# TASK DESCRIPTION
No line of the records may be dropped; print them all again exactly.

BEGIN RECORDED DATA

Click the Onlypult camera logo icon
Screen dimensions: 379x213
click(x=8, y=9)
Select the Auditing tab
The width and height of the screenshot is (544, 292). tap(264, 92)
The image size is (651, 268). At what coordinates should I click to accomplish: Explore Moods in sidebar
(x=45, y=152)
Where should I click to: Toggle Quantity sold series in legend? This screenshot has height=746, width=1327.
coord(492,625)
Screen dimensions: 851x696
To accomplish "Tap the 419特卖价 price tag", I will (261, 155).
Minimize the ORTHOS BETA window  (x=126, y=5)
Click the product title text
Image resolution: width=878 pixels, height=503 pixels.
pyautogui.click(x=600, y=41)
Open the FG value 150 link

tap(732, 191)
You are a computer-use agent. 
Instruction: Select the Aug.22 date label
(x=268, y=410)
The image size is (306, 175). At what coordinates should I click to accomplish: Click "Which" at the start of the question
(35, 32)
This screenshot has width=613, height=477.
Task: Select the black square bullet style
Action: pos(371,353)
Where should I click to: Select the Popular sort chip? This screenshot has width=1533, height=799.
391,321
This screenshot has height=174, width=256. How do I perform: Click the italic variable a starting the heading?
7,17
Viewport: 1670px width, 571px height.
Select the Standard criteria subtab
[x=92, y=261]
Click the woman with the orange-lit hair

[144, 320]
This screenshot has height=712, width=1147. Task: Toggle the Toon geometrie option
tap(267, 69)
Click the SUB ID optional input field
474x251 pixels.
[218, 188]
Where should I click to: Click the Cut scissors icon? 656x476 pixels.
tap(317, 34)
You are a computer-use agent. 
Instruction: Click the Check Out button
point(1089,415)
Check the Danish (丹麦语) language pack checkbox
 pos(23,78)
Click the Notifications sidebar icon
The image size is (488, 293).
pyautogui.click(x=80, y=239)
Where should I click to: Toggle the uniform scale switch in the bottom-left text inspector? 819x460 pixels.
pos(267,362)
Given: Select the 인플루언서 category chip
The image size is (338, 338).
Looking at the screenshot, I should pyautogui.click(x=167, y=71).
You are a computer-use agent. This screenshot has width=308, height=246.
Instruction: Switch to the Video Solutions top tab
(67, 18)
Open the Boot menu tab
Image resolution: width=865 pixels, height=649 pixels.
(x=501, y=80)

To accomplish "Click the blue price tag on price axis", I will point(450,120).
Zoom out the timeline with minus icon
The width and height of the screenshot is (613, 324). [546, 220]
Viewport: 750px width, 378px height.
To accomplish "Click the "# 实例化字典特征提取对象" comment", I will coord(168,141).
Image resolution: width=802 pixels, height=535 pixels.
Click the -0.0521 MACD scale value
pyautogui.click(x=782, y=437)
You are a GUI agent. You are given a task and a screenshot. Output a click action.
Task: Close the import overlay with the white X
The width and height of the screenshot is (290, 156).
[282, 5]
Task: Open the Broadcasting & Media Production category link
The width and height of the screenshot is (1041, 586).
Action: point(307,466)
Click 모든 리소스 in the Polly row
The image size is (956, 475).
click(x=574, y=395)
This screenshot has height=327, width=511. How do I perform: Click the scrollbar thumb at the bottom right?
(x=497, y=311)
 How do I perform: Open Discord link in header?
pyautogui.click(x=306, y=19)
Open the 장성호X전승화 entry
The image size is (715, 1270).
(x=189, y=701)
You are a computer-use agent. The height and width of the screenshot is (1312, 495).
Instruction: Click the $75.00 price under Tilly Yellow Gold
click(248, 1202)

END RECORDED DATA

# EXERCISE OUTPUT
Click the Onlypult camera logo icon
Screen dimensions: 379x213
click(x=8, y=9)
Select the Auditing tab
The width and height of the screenshot is (544, 292). tap(264, 92)
The image size is (651, 268). At what coordinates should I click to accomplish: Explore Moods in sidebar
(x=45, y=152)
Where should I click to: Toggle Quantity sold series in legend? This screenshot has height=746, width=1327.
coord(492,625)
Screen dimensions: 851x696
To accomplish "Tap the 419特卖价 price tag", I will (261, 155).
Minimize the ORTHOS BETA window  (x=126, y=5)
Click the product title text
Image resolution: width=878 pixels, height=503 pixels.
pyautogui.click(x=600, y=41)
Open the FG value 150 link

tap(732, 191)
You are a computer-use agent. 
Instruction: Select the Aug.22 date label
(x=268, y=410)
The image size is (306, 175). At what coordinates should I click to accomplish: Click "Which" at the start of the question
(35, 32)
This screenshot has width=613, height=477.
Task: Select the black square bullet style
Action: pos(371,353)
Where should I click to: Select the Popular sort chip? This screenshot has width=1533, height=799.
391,321
This screenshot has height=174, width=256. How do I perform: Click the italic variable a starting the heading?
7,17
Viewport: 1670px width, 571px height.
Select the Standard criteria subtab
[x=92, y=261]
Click the woman with the orange-lit hair

[144, 320]
This screenshot has height=712, width=1147. Task: Toggle the Toon geometrie option
tap(267, 69)
Click the SUB ID optional input field
474x251 pixels.
[218, 188]
Where should I click to: Click the Cut scissors icon? 656x476 pixels.
tap(317, 34)
You are a computer-use agent. 
Instruction: Click the Check Out button
point(1089,415)
Check the Danish (丹麦语) language pack checkbox
 pos(23,78)
Click the Notifications sidebar icon
The image size is (488, 293).
pyautogui.click(x=80, y=239)
Where should I click to: Toggle the uniform scale switch in the bottom-left text inspector? 819x460 pixels.
pos(267,362)
Given: Select the 인플루언서 category chip
The image size is (338, 338).
Looking at the screenshot, I should pyautogui.click(x=167, y=71).
You are a computer-use agent. This screenshot has width=308, height=246.
Instruction: Switch to the Video Solutions top tab
(67, 18)
Open the Boot menu tab
Image resolution: width=865 pixels, height=649 pixels.
(x=501, y=80)

To accomplish "Click the blue price tag on price axis", I will point(450,120).
Zoom out the timeline with minus icon
The width and height of the screenshot is (613, 324). [546, 220]
Viewport: 750px width, 378px height.
To accomplish "Click the "# 实例化字典特征提取对象" comment", I will coord(168,141).
Image resolution: width=802 pixels, height=535 pixels.
Click the -0.0521 MACD scale value
pyautogui.click(x=782, y=437)
You are a GUI agent. You are given a task and a screenshot. Output a click action.
Task: Close the import overlay with the white X
The width and height of the screenshot is (290, 156).
[282, 5]
Task: Open the Broadcasting & Media Production category link
The width and height of the screenshot is (1041, 586).
Action: point(307,466)
Click 모든 리소스 in the Polly row
The image size is (956, 475).
click(x=574, y=395)
This screenshot has height=327, width=511. How do I perform: Click the scrollbar thumb at the bottom right?
(x=497, y=311)
 How do I perform: Open Discord link in header?
pyautogui.click(x=306, y=19)
Open the 장성호X전승화 entry
The image size is (715, 1270).
(x=189, y=701)
You are a computer-use agent. The height and width of the screenshot is (1312, 495).
Instruction: Click the $75.00 price under Tilly Yellow Gold
click(248, 1202)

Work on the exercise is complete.